• **Given entries**:
◇ ◇ ◇

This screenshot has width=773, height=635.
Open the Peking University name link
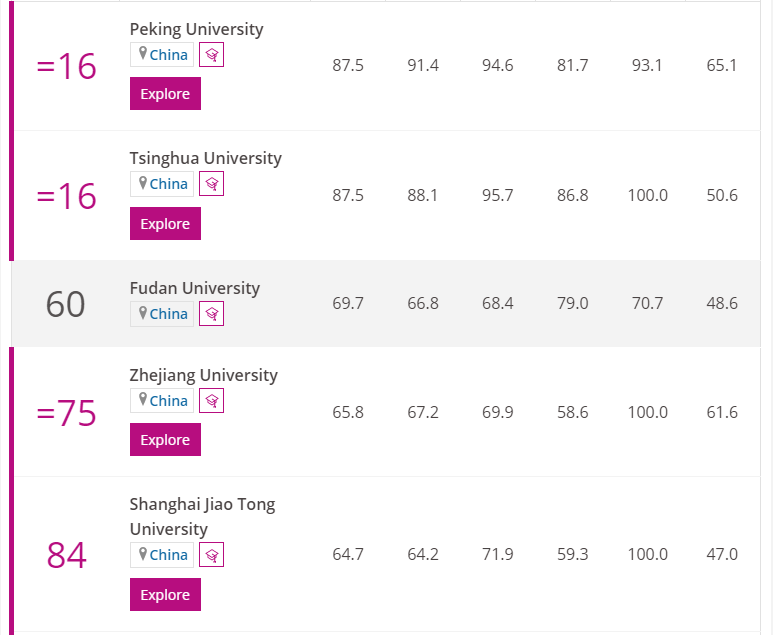pos(196,29)
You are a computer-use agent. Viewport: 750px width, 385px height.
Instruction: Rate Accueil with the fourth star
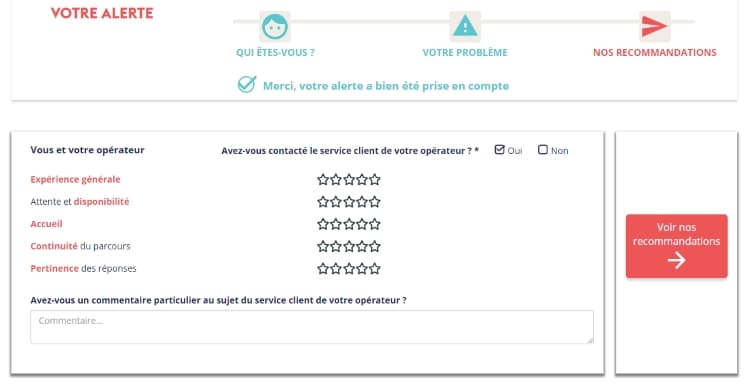click(362, 224)
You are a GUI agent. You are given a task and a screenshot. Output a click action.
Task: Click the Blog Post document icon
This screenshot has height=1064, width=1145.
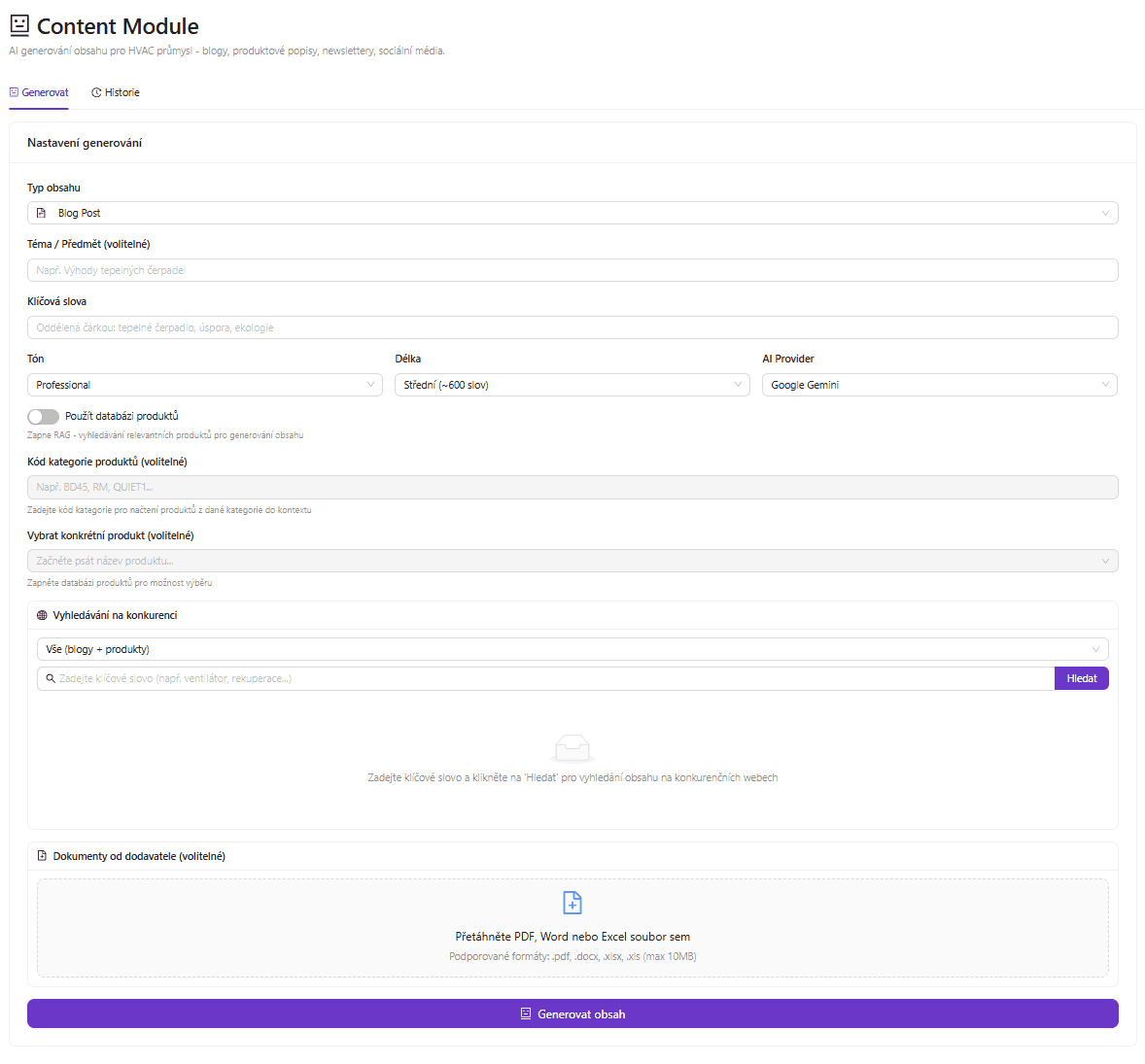[41, 213]
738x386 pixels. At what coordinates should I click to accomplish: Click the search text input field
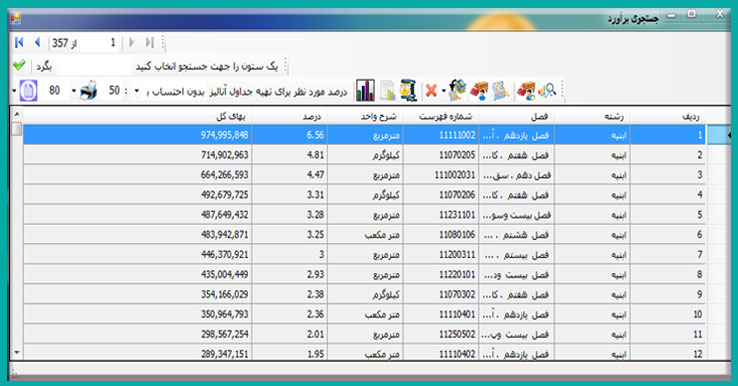tap(94, 66)
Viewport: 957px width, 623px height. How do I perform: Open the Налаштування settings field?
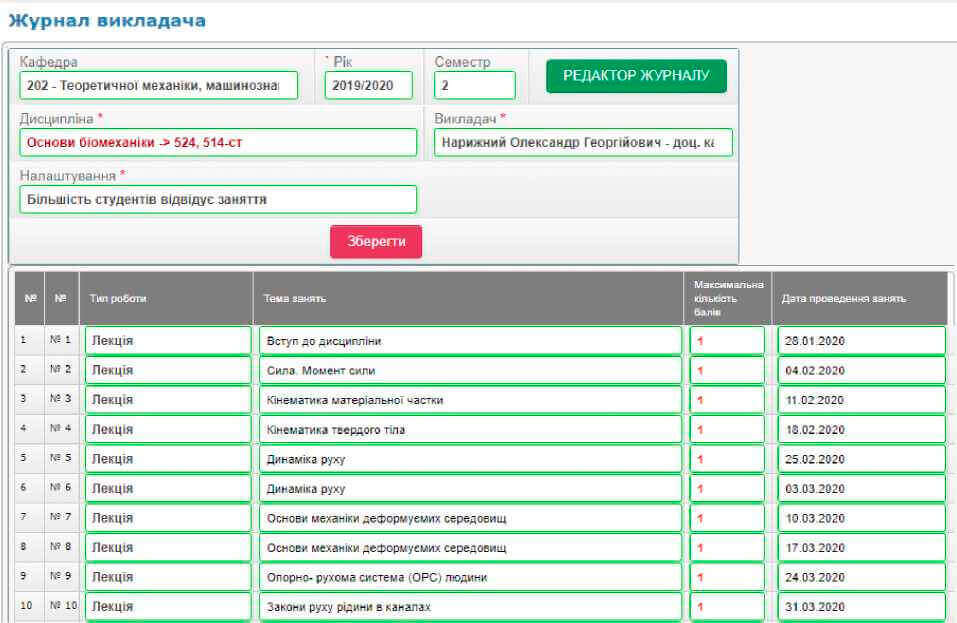tap(218, 199)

◇ ◇ ◇

• **Action item**: The whole of the data above needs retyping exactly, with pictures omitted.

• **Your response**:
This screenshot has width=773, height=635.
Open the Peking University name link
pos(196,29)
You are a computer-use agent. Viewport: 750px width, 385px height.
Instruction: Rate Accueil with the fourth star
click(362, 224)
You are a GUI agent. You are given a task and a screenshot. Output a click action.
Task: Click the Blog Post document icon
This screenshot has height=1064, width=1145.
[41, 213]
738x386 pixels. At what coordinates should I click to accomplish: Click the search text input field
tap(94, 66)
Viewport: 957px width, 623px height. How do I perform: Open the Налаштування settings field?
tap(218, 199)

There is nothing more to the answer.